Copper slag (unground); Inset: X-ray absorption spectra at the Fe K-edge of hardened alkali-activated binders made from synthetic non-ferrous slags
Source: Photo: BAM, graph: Division Technology of Construction Materials
In the context of the national sustainability strategy and the German resources efficiency program it is the declared goal of the German government to increase the raw materials productivity. However, in many cases the valorization of byproducts is limited to the recovery of so-called ‘technology metals’ (i.e. rare metals etc.), since at present this creates the highest added-value. However, without a valorization, as complete as possible, of the main mostly mineral material throughput of this process the declared goal cannot be fully reached. One example for this are non-ferrous slags, i.e. slags that are formed during the smelting of non-ferrous metals (copper, zinc, lead etc.). These slags are currently mainly used in low added-value applications, such as aggregates for road construction or as fill, or they are landfilled.

▶ [Exercise brief]:
Answer these questions about the text on non-ferrous slags above:
1. At which absorption edge were the X-ray absorption spectra in the inset measured?
2. Which three non-ferrous metals are named as examples?
3. Apart from being landfilled, in what low added-value applications are these slags currently mainly used?

▶ [Source data]:
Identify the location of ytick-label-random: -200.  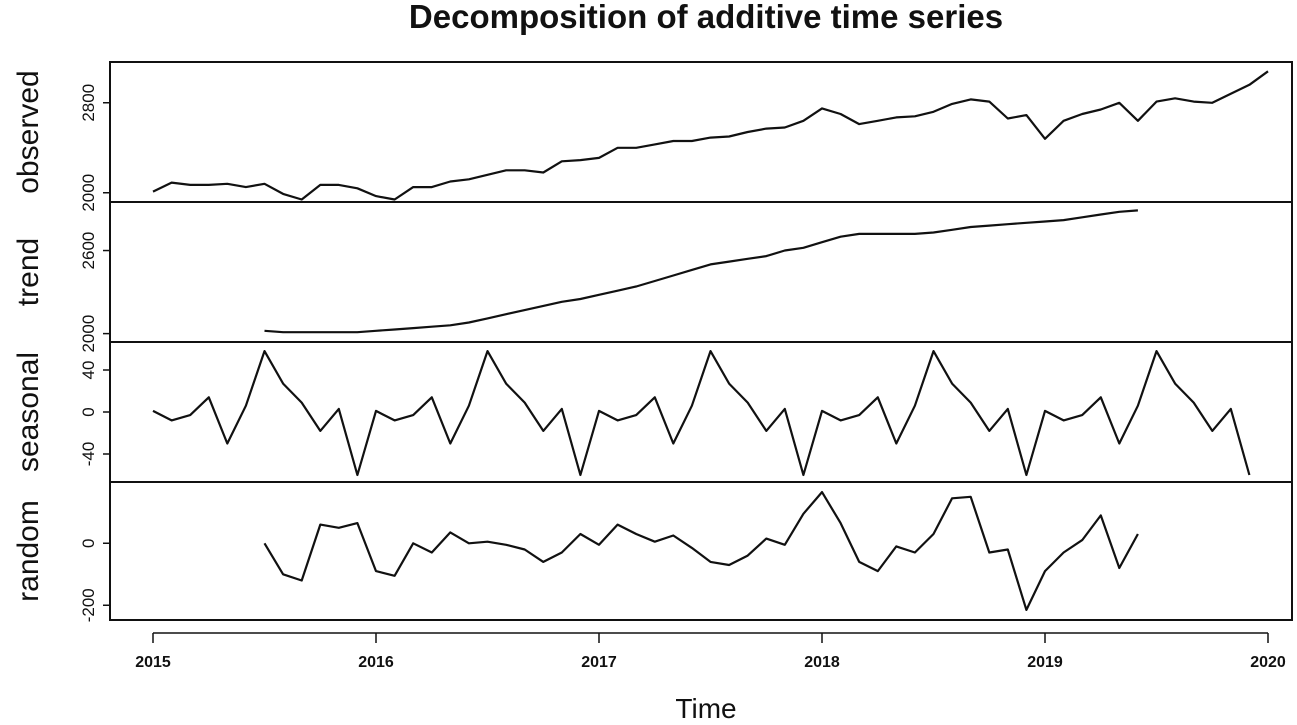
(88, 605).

---

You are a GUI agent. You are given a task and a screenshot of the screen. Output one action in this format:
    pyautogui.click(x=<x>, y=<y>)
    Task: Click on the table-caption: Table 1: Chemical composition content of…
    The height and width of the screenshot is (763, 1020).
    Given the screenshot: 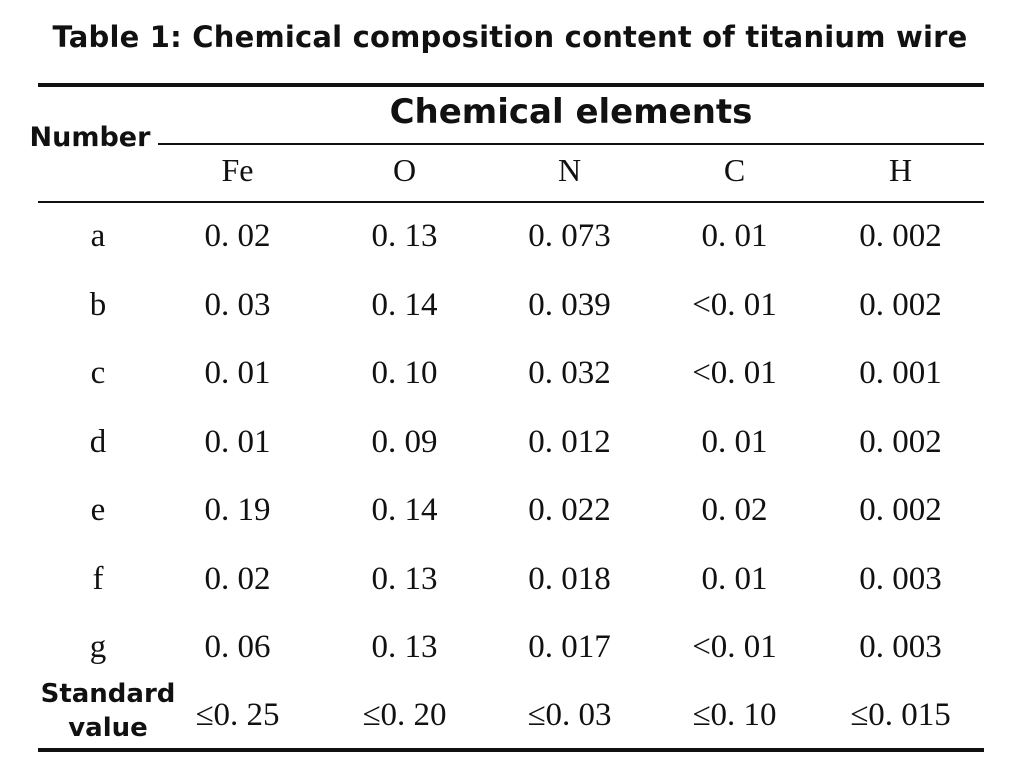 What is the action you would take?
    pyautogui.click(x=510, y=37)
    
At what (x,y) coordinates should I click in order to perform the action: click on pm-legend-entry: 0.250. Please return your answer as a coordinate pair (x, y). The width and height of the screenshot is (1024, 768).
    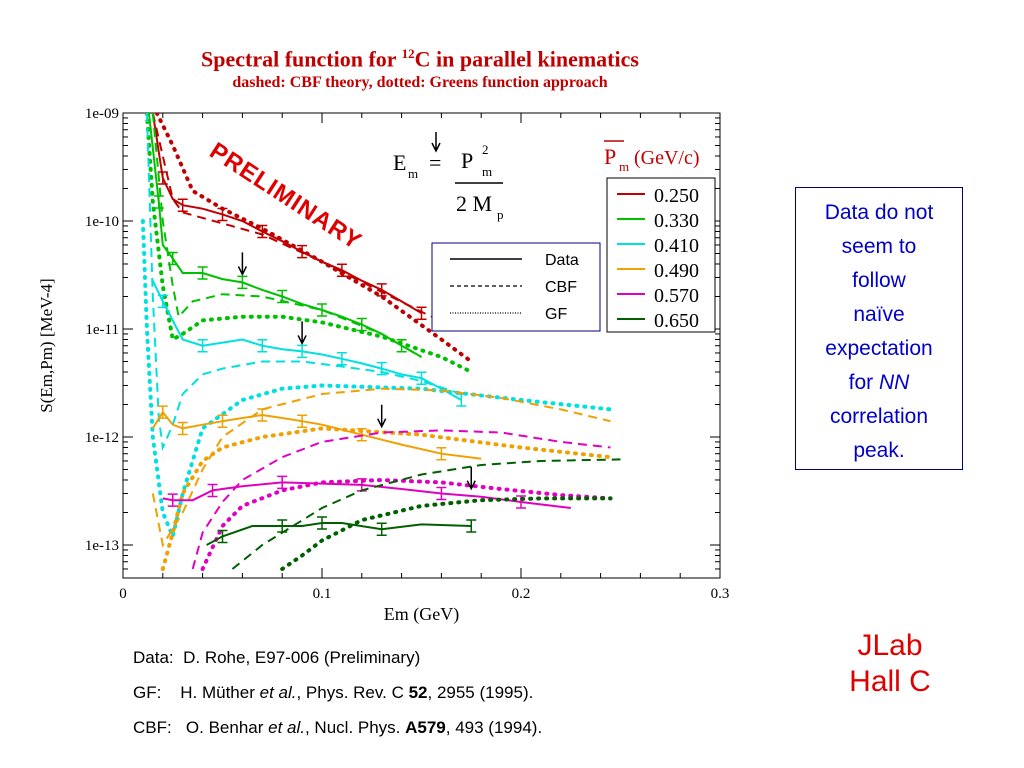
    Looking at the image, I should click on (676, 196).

==

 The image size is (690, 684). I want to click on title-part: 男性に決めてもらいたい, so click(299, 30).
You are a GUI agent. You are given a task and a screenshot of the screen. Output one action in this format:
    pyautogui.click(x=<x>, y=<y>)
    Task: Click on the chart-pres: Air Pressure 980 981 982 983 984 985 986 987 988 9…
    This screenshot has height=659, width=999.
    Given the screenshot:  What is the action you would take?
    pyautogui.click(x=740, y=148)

▶ [Reply to the exercise]:
1. The Fe K-edge.
2. Copper, zinc and lead.
3. As aggregates for road construction or as fill.